■ **Exercise task**
Rewrite the records below, swapping every "screenshot" for "screen image" and keeping everything else the same. Leave the pictures out.

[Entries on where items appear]
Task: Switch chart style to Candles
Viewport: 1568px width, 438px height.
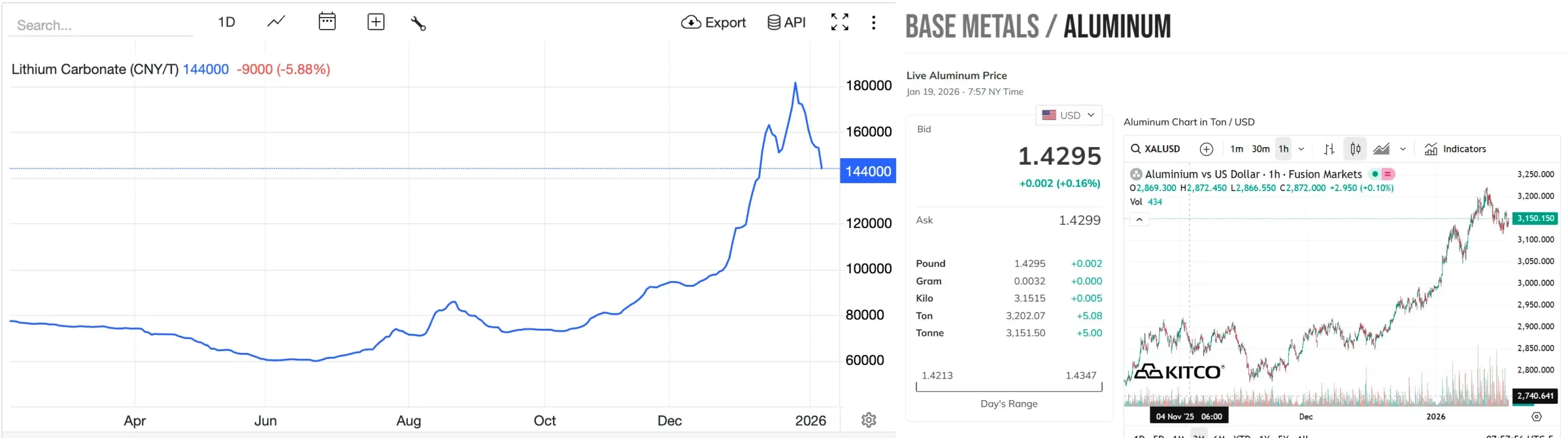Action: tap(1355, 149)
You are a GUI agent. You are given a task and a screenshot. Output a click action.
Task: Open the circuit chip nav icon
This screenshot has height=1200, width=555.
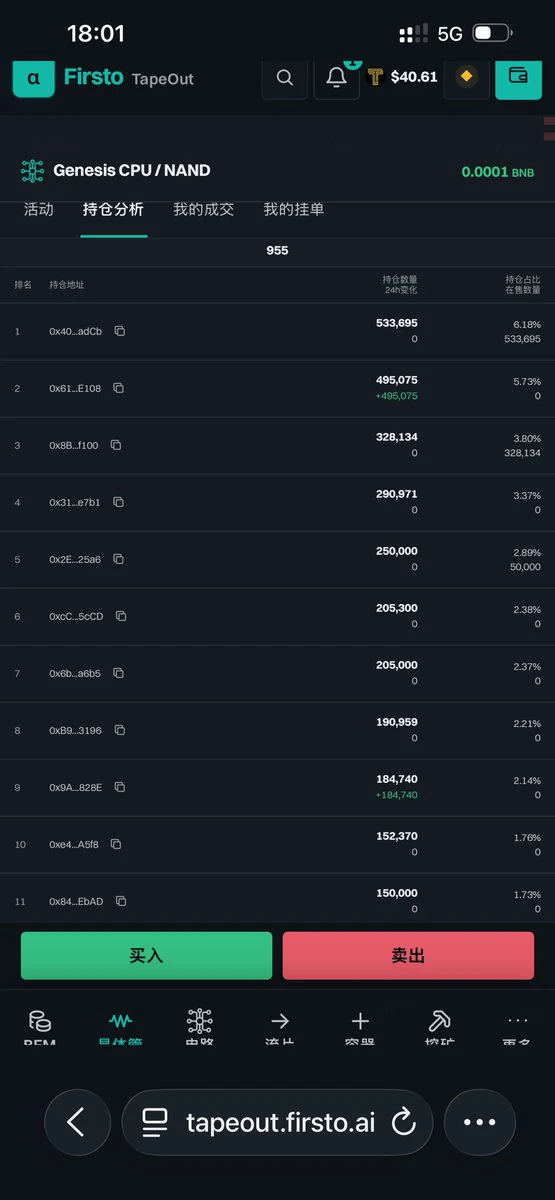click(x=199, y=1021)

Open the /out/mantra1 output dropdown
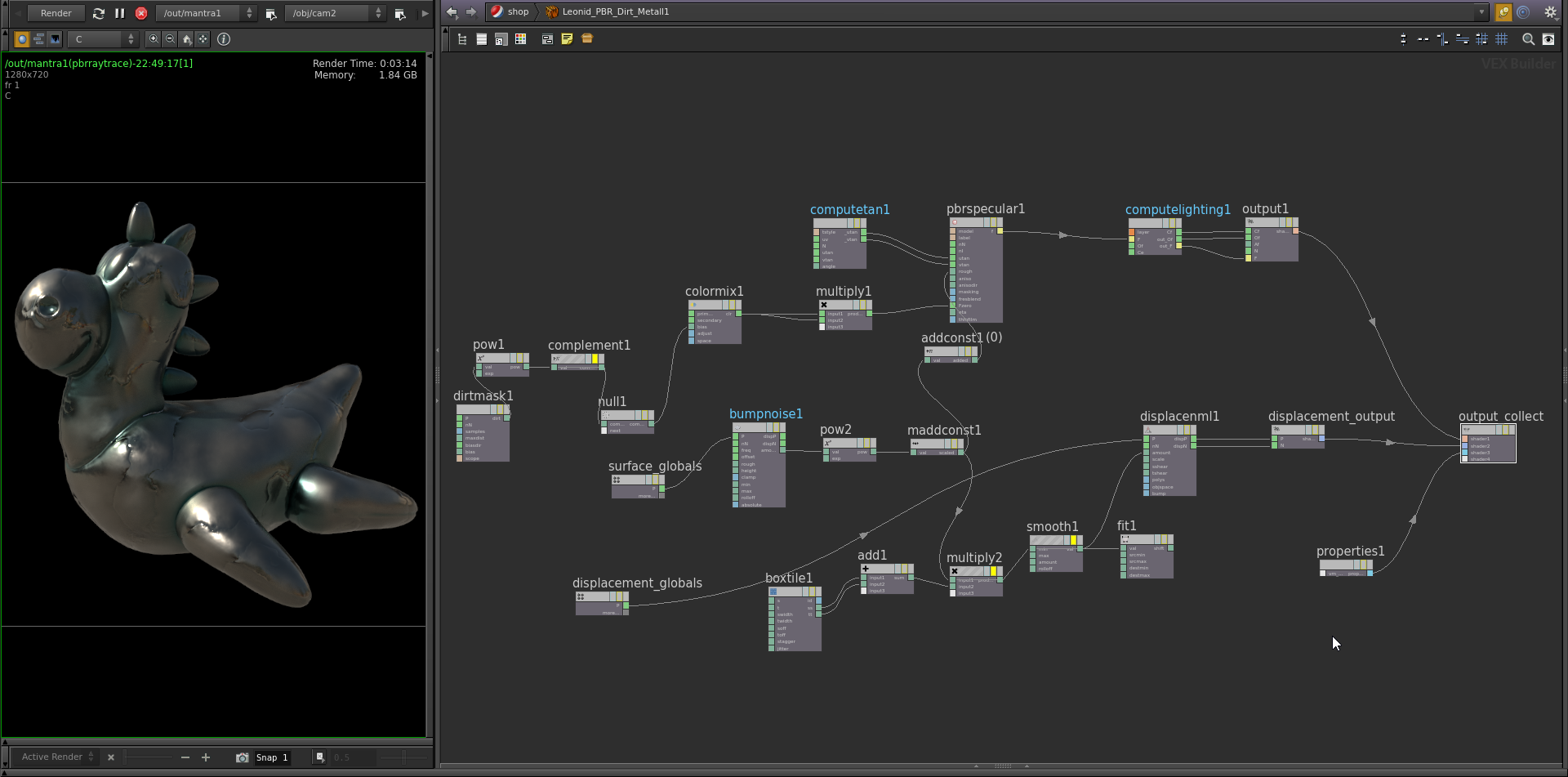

■ **Exercise response**
Task: Switch chart style to Candles
Viewport: 1568px width, 438px height.
Action: tap(1355, 149)
You are a GUI agent. You are given a task and a screen image. Output a click action.
Task: Open the circuit chip nav icon
This screen image has height=1200, width=555.
click(x=199, y=1021)

Open the /out/mantra1 output dropdown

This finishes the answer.